(EXTRAIT CHOISI)
En octobre 2024, par l’intermédiaire de notre camarade Jérémy C., nous publiions une analyse intitulée « Que faire du MJCF ? ». Ce texte proposait une lecture critique de la situation du Mouvement Jeunes Communistes de France (MJCF, organisation de jeunesse liée au PCF), lecture que les développements récents sont venus largement corroborer.
Nous y écrivions que les contradictions internes au MJCF – entre une aile gauche minoritaire mais composée de ses éléments les plus dynamiques, et une direction majoritaire ancrée dans une ligne droitière et opportuniste – ne pouvaient perdurer indéfiniment sans aboutir à une rupture claire. C’est désormais chose faite.
Aujourd’hui, l’une des plus grandes fédérations départementales du MJCF – la JC Nord, si ce n’est la plus grande – a quitté l’organisation. Elle entraîne avec elle une part significative du mouvement : d’autres fédérations comme la JC Loire, la JC Meurthe-et-Moselle, la JC Alpes Maritimes et la JC Marne, ainsi que plusieurs sections locales, ont suivi le pas. Nous avons même pu voir l’annonce de la création d’une section dans la Loire Atlantique sans savoir s’il s’agit d’adhésions ex nihilo à ce nouveau mouvement ou bien des départs du MJCF 44. Ces forces se dirigent progressivement vers une unification avec les JC 13 (sorties du MJCF dès 2018), pour fonder un nouveau mouvement national de jeunes communistes.

(DONNÉES FOURNIES)
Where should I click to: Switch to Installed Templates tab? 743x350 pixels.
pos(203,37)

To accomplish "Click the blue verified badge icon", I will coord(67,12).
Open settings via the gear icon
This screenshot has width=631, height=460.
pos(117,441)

(LISTE DES TÂCHES)
1 - Dans l'extrait consacré au MJCF, réécrivez le passage allant de « En octobre 2024, par » jusqu'à « désormais chose faite. » en substituant « confirmer » à « corroborer ».
2 - Reproduisez à l'identique le passage du listing allant de la ligne qui contient « I will coord(67,12). » jusqu'à la fin du listing.
Le listing n'a aucun rapport avec l'extrait.

(CORRIGÉ DES EXERCICES)
1 -
En octobre 2024, par l’intermédiaire de notre camarade Jérémy C., nous publiions une analyse intitulée « Que faire du MJCF ? ». Ce texte proposait une lecture critique de la situation du Mouvement Jeunes Communistes de France (MJCF, organisation de jeunesse liée au PCF), lecture que les développements récents sont venus largement confirmer.
Nous y écrivions que les contradictions internes au MJCF – entre une aile gauche minoritaire mais composée de ses éléments les plus dynamiques, et une direction majoritaire ancrée dans une ligne droitière et opportuniste – ne pouvaient perdurer indéfiniment sans aboutir à une rupture claire. C’est désormais chose faite.

2 -
To accomplish "Click the blue verified badge icon", I will coord(67,12).
Open settings via the gear icon
This screenshot has width=631, height=460.
pos(117,441)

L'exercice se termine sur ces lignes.